Stored entries
====

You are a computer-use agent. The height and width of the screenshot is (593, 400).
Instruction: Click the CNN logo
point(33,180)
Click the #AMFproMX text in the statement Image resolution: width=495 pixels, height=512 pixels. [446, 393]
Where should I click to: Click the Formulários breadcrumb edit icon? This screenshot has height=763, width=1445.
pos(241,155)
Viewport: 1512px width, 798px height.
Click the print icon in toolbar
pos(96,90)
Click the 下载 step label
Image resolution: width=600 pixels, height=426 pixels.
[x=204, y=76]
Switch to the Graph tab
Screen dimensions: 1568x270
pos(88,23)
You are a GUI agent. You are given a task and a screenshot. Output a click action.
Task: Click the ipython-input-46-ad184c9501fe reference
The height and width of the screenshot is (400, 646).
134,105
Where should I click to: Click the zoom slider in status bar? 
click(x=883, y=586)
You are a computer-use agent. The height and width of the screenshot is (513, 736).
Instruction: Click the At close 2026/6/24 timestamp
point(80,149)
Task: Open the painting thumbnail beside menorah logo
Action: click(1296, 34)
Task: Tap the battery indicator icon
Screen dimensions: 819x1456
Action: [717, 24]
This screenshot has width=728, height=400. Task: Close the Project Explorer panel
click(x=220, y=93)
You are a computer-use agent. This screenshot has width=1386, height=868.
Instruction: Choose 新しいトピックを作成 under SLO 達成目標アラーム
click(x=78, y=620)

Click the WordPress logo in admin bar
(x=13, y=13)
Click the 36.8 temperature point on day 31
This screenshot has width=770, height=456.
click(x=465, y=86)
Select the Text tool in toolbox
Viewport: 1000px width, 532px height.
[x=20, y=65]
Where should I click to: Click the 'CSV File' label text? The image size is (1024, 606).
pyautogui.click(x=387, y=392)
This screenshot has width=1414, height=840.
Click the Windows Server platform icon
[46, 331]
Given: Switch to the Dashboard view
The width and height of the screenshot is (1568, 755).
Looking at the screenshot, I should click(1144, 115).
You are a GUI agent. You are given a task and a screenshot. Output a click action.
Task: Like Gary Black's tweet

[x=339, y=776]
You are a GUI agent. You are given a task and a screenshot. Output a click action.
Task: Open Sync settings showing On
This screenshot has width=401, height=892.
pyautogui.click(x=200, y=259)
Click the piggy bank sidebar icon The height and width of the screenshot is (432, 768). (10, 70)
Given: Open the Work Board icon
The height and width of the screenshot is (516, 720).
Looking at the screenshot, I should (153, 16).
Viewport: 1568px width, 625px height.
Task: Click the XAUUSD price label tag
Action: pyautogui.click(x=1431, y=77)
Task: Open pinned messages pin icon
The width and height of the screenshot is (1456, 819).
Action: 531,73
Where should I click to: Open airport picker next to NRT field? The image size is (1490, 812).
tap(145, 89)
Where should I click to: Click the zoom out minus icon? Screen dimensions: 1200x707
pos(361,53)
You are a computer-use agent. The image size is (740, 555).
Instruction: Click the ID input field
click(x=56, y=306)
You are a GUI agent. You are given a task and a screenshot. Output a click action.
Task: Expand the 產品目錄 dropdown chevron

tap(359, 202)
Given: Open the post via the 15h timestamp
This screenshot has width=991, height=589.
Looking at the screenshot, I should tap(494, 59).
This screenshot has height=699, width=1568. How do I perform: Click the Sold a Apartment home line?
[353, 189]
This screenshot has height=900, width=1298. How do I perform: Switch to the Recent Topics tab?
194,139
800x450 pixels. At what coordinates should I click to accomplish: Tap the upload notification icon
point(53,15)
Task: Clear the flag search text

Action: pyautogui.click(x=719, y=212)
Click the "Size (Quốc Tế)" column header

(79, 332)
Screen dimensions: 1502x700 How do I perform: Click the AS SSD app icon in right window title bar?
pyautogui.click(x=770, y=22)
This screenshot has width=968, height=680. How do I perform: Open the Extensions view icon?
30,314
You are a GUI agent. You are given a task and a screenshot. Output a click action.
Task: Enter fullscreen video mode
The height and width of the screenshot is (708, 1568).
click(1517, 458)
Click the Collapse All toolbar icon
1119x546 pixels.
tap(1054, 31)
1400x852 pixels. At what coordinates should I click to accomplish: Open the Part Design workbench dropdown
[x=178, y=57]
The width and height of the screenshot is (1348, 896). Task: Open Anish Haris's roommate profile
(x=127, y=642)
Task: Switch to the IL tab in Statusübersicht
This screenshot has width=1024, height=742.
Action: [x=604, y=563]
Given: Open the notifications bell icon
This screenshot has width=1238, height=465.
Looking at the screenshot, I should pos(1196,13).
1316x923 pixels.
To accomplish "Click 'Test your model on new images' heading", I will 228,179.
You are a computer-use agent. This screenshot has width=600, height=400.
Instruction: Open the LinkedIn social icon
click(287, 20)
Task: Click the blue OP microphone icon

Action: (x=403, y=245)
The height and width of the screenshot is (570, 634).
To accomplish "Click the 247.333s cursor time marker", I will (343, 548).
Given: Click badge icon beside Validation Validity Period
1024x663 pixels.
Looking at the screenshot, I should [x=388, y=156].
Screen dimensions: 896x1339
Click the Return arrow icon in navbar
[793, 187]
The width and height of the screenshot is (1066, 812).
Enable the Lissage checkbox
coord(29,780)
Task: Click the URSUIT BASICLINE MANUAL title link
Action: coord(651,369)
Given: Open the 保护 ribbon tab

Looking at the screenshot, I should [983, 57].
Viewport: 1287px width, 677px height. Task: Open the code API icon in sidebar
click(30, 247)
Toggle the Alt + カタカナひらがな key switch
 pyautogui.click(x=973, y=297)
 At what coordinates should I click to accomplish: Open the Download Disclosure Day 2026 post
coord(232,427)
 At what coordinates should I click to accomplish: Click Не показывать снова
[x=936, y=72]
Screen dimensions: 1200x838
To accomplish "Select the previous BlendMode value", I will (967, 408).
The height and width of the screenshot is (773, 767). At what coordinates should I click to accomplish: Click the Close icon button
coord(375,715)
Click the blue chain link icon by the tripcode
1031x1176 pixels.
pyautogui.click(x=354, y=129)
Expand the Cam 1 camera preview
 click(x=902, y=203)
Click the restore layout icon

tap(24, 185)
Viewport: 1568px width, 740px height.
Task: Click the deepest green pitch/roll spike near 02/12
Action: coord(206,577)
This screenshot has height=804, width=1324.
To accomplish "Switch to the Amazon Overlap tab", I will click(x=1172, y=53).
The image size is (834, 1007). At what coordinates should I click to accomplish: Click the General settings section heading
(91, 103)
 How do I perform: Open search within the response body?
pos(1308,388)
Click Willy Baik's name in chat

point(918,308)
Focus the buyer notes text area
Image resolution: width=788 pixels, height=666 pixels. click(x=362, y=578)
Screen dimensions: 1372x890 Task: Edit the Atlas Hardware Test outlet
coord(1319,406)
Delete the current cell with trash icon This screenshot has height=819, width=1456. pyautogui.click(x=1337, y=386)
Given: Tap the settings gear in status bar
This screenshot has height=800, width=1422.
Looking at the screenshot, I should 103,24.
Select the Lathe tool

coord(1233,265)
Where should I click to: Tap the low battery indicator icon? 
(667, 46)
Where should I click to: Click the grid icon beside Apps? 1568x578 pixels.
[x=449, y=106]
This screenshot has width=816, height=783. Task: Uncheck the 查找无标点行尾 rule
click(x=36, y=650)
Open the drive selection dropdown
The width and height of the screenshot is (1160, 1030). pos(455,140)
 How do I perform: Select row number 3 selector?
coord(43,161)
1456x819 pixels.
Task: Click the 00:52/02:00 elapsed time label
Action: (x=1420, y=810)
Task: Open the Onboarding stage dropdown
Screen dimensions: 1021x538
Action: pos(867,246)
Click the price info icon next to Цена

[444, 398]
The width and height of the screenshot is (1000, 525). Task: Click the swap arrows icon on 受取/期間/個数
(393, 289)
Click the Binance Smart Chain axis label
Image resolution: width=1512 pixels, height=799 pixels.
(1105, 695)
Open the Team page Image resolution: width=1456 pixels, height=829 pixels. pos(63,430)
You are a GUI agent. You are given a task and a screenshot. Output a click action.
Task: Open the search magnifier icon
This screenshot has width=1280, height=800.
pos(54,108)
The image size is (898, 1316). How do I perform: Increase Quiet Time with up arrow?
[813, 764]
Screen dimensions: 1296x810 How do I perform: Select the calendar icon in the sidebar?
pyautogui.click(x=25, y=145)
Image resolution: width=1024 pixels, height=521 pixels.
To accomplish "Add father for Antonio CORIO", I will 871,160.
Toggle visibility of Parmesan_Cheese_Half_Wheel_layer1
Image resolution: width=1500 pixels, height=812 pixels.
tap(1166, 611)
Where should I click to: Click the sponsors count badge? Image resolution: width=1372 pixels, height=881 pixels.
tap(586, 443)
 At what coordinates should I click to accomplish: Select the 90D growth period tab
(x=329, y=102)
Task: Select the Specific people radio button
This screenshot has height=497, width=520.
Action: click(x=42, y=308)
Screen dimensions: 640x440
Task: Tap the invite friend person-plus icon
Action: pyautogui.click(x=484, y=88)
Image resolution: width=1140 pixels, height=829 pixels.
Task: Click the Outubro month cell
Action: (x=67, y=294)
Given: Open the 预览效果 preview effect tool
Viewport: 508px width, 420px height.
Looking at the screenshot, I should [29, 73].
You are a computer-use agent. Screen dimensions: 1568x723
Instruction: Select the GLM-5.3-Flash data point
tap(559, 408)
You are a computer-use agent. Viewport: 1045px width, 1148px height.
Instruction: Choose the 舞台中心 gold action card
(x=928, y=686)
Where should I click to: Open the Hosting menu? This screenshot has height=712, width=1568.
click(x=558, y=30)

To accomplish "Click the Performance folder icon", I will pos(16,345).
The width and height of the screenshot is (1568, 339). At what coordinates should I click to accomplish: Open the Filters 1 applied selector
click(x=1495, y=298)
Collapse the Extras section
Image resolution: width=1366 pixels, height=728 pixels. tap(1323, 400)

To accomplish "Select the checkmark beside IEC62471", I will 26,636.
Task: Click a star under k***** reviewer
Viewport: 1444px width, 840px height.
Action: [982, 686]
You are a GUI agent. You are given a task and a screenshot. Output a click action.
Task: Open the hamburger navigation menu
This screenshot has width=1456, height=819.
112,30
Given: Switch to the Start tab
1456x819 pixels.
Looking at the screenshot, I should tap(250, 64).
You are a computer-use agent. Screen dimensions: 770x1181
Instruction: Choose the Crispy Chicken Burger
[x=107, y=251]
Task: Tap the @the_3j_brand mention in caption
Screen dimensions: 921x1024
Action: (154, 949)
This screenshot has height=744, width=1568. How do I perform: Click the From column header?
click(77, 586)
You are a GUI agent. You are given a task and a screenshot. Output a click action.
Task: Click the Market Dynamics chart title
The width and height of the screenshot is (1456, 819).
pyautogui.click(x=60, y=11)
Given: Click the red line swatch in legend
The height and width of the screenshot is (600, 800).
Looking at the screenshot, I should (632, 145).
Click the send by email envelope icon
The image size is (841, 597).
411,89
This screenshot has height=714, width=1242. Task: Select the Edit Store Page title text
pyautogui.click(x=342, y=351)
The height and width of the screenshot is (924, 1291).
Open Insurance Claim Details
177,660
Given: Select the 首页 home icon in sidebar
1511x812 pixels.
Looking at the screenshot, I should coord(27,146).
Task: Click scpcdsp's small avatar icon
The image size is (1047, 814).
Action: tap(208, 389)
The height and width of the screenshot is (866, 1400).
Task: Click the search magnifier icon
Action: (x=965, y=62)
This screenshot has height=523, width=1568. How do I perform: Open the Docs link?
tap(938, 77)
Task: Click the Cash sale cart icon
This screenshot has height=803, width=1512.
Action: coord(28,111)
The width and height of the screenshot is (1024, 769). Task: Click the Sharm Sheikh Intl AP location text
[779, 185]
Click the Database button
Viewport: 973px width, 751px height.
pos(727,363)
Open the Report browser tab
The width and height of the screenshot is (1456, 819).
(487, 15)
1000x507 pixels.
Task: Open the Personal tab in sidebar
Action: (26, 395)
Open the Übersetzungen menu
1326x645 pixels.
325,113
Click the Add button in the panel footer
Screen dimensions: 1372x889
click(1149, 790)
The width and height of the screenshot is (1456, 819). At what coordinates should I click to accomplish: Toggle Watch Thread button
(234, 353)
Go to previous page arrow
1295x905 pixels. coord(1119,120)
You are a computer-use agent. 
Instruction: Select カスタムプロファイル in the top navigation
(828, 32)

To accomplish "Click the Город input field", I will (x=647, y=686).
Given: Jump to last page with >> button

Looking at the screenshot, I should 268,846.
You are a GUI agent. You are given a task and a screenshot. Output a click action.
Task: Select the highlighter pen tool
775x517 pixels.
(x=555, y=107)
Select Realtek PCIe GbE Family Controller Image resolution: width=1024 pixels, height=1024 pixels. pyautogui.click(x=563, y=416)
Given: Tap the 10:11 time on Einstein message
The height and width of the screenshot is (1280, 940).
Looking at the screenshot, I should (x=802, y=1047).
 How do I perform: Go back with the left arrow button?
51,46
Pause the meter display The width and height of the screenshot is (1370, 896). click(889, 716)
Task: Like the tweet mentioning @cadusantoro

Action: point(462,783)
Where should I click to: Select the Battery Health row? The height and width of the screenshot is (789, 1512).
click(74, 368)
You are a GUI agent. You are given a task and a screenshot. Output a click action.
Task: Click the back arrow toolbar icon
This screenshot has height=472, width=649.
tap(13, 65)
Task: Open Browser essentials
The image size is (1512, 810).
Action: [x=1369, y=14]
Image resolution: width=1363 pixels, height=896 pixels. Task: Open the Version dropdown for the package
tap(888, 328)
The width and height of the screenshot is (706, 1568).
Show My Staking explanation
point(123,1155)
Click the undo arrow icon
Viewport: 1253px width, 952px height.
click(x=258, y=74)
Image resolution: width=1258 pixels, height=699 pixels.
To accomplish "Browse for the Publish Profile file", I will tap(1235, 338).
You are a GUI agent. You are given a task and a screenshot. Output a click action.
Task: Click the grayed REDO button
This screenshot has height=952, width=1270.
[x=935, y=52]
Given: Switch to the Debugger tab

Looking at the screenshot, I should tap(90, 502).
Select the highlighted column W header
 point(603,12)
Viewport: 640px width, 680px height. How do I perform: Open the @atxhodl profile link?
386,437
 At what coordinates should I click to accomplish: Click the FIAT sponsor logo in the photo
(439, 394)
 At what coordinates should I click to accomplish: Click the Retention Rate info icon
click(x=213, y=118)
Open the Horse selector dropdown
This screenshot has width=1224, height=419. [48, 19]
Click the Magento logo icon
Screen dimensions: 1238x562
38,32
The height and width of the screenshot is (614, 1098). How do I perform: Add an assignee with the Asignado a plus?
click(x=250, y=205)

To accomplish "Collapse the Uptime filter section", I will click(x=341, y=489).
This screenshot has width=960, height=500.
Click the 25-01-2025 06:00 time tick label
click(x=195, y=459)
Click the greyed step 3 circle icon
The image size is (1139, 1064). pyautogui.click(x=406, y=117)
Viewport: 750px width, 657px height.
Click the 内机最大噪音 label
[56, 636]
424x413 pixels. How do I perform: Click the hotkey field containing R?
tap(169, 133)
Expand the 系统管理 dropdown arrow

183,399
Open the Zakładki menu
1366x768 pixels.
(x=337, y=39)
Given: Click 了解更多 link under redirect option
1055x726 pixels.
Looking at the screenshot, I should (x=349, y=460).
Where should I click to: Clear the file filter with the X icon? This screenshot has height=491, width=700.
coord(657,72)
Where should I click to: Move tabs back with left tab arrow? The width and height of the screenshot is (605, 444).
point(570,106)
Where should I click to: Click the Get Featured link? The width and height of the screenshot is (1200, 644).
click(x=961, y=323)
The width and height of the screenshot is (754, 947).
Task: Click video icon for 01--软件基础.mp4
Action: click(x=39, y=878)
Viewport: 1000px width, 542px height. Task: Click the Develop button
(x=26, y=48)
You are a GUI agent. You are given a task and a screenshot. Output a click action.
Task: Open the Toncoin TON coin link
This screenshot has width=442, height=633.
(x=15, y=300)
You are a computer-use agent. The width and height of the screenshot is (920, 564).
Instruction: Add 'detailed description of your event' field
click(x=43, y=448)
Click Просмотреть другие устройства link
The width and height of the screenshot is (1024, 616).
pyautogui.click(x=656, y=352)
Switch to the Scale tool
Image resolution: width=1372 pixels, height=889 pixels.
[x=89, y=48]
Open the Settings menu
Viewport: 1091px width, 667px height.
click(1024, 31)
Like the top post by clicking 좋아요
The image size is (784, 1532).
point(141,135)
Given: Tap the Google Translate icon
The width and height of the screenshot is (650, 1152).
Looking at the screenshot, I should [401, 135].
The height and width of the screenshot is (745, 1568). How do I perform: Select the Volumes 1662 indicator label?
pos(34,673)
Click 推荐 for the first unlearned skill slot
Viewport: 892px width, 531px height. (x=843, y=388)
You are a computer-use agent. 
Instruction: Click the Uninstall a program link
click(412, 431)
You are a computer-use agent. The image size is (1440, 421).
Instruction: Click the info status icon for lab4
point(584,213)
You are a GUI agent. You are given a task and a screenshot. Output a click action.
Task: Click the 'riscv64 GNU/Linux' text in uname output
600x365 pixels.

====

● **The exercise**
Edit the lines from the one containing "Given: Tap the Google Translate icon" through the one containing "click(412, 431)", inclusive, changing "Instruction" to "Goal" and keeping everything else the same. Return only those lines.

● **Result for this exercise**
Given: Tap the Google Translate icon
The width and height of the screenshot is (650, 1152).
Looking at the screenshot, I should [401, 135].
The height and width of the screenshot is (745, 1568). How do I perform: Select the Volumes 1662 indicator label?
pos(34,673)
Click 推荐 for the first unlearned skill slot
Viewport: 892px width, 531px height. (x=843, y=388)
You are a computer-use agent. 
Goal: Click the Uninstall a program link
click(412, 431)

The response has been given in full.